Catholic School Teachers Programmed to "Bear Witness" to Holocaustolatry

"Advanced" Holocaustolatry:
In Israel, Catholic School Teachers Study Anti-Semitism & the Holocaust

New York, NY, July 30, 2009 … Catholic school teachers from around the country traveled to Israel to learn about anti-Semitism and the Holocaust as part of the Anti-Defamation League's (ADL) nationally acclaimed Bearing Witness Advanced program.

Bearing Witness Advanced provides educators with an opportunity to gain firsthand knowledge of Israel against the backdrop of Jewish history, the Holocaust and Catholic-Jewish relations.

"Combining experts' knowledge of the Holocaust with the words of those who experienced it can have a unique and powerful impact," said Dr. Ed S. Alster, ADL's Director of Education. "The teachers learned firsthand how anti-Semitism can lead to tragedy if left unchecked. The experience should enable them to convey these lessons to their students more effectively."

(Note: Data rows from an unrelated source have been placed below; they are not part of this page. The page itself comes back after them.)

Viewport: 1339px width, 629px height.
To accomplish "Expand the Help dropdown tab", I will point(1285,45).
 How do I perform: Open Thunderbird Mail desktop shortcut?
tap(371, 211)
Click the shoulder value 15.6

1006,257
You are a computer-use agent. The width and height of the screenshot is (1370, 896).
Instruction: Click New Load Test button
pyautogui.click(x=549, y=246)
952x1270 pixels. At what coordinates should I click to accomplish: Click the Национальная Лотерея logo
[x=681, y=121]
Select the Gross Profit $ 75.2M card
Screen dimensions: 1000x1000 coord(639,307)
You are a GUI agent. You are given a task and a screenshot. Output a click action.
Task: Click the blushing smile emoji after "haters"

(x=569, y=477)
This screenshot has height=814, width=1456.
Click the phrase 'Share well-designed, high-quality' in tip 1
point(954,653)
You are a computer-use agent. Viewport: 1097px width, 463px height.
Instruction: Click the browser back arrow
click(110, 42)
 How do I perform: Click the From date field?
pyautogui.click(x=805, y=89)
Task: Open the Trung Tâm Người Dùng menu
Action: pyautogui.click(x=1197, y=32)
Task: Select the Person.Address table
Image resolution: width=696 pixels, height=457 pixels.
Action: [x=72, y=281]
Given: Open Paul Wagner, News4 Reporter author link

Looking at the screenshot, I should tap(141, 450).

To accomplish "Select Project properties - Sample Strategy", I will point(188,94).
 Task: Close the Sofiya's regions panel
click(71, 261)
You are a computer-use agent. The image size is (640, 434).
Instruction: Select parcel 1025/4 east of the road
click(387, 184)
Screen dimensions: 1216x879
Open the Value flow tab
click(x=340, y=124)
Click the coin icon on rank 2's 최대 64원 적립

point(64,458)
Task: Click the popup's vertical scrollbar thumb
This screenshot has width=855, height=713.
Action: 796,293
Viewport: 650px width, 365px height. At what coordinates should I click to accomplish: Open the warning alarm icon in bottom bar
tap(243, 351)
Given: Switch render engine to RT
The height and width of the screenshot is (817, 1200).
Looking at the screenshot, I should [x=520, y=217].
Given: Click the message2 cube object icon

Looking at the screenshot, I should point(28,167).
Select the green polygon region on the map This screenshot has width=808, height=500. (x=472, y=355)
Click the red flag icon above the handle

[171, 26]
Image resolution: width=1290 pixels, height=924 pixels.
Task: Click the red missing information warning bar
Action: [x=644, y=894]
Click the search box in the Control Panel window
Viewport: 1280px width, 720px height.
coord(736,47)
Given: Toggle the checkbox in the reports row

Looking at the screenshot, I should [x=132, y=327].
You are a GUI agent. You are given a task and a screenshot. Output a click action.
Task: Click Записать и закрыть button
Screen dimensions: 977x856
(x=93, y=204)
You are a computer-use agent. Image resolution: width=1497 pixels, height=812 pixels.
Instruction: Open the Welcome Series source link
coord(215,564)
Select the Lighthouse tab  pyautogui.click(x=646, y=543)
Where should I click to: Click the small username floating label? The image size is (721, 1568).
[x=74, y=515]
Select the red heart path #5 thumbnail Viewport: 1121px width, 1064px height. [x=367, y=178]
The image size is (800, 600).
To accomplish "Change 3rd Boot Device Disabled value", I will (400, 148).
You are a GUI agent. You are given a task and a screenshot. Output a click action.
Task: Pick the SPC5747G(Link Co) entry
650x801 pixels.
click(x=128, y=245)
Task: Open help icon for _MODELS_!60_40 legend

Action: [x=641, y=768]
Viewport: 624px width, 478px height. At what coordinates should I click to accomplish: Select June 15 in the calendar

At Yad Vashem, the Holocaust Martyrs' and Heroes' Remembrance Authority, the teachers heard from Holocaust survivors, historians and pedagogical experts. They also visited Christian and Jewish holy sites, and met with interfaith experts. To lend a contemporary sense of Israel, the group traveled around the country, and met with authors, journalists and political analysts.

To prepare for the trip, the educators attended an introductory seminar at Seton Hall University with Holocaust and anti-Semitism experts.

The 19 participants in the 2009 Bearing Witness Advanced seminar hailed from Arizona, California, Delaware, Florida, Georgia, Louisiana, Maryland, Montana, New Jersey, New York and Pennsylvania. All are graduates of regional ADL Bearing Witness programs.

Since its inception, Bearing Witness has trained more than 1,000 Catholic school educators across the country. In 1998 it became an ADL nationally sponsored program and ADL regional offices began replicating the initiative in 2002. Bearing Witness is endorsed by the National Catholic Educational Association (NCEA) and the U.S. Conference of Catholic Bishops.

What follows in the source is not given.